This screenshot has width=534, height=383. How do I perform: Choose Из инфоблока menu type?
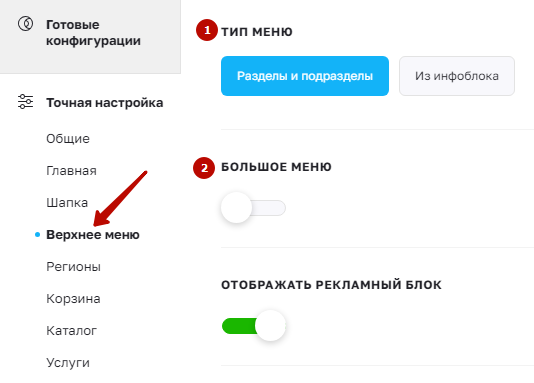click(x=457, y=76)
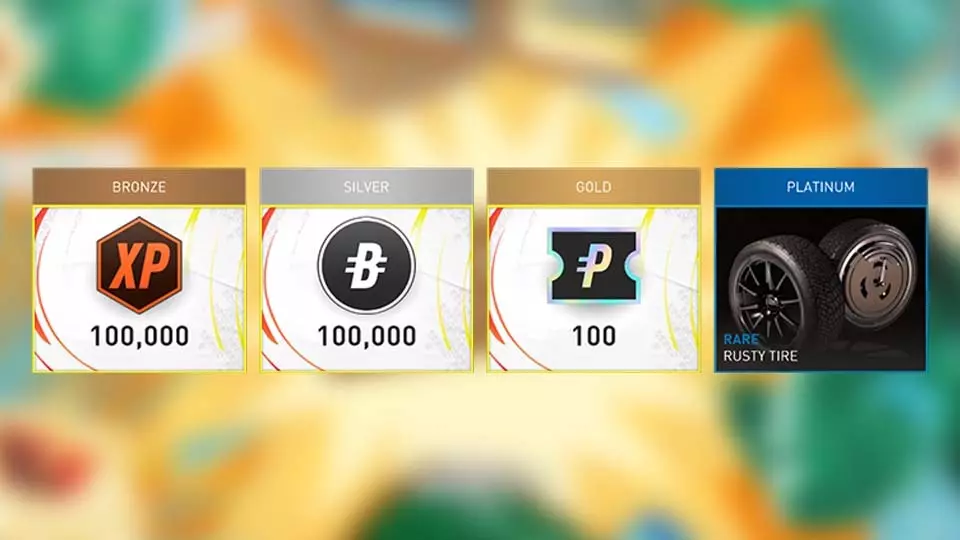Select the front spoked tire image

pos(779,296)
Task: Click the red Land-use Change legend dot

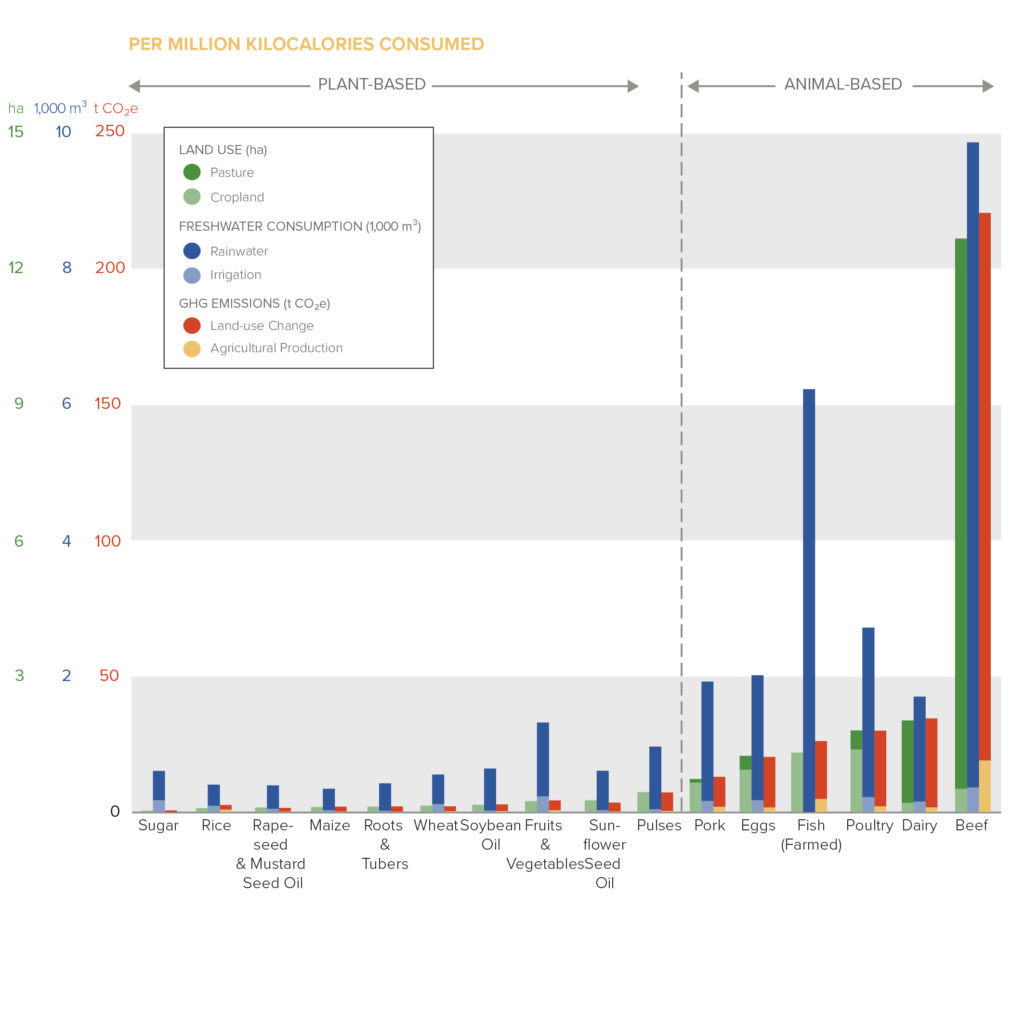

________

### Brief
Take the listing above and print it exactly, apart from the pictures.

### Answer box
This screenshot has width=534, height=383. How do I perform: Choose Из инфоблока menu type?
click(x=457, y=76)
Select the front spoked tire image

pos(779,296)
Task: Click the red Land-use Change legend dot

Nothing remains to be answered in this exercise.